I DNF’d this at 150 pages because it was way too hetero for my liking, along with other reasons. But let’s start with the excessive heterosexuality and move on from there. 💁♀️
I don’t personally know what it’s like for straight people who write characters who are also straight, but…as a lesbian, when I read/hear that someone is completely unsatisfied in relationships with men — or even uninterested — I presume it’s because they’re more likely to be gay or asexual…not that they just haven’t found the right man yet.
So, for about a hundred pages, I’m reading about this freshman whose relationship sucks because the author hasn’t realized her sexuality is probably not straight.
In these pages, I’m coming to terms with the character casting: all white, all straight, all bland. No one has anything special about them. Echo’s pissing me off because, regardless of fucking grief, she’s betraying her dead sister and Dead Sister’s Ex-Boyfriend is letting her.
I watched the movie.
About two chapters into the book, I started watching the movie. Unimpressed, because it was blatantly different from the book, I stopped. Some chapters later, I watch the movie because the book is too reminiscent of the days I tried finding enjoyment in dating men.
The movie is monumentally different from the book, but it’s also told from a more mature standpoint.
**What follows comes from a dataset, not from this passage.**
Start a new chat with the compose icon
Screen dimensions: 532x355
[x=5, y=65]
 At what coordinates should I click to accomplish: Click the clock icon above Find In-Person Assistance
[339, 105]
The book’s first-person POV makes Echo even more aggravating, to the point that she feels fake/like an unreliable narrator. She’s the epitome of what’s wrong with female characters in YA, in that no matter how great the story is, weak and whiny female characters will still kill it.
Published by St. Martin's Griffin on 15 February, 2011
# pages: 230
Source: Book of the Month
It's been one year since the brutal murder of her older sister, Zoë, and fifteen-year-old Echo is still reeling from the aftermath. Her parents are numb, her friends are moving on, and the awkward start to her freshman year proves she'll never live up to her sister's memory. Until Zoë's former boyfriend Marc shows up with Zoë's diary.
At first Echo's not interested, doubting there's anything in there she doesn't already know. But when curiosity prevails, she starts reading, becoming so immersed in her sister's secret world, their lives begin to blur, forcing Echo to uncover the truth behind Zoë's life so that she can start to rebuild her own.
Prepare to laugh your heart out and cry your eyes out in this highly addictive tale as Alyson Noël tackles the complicated relationship between two sisters and shows how the bond can endure long after one of them is gone.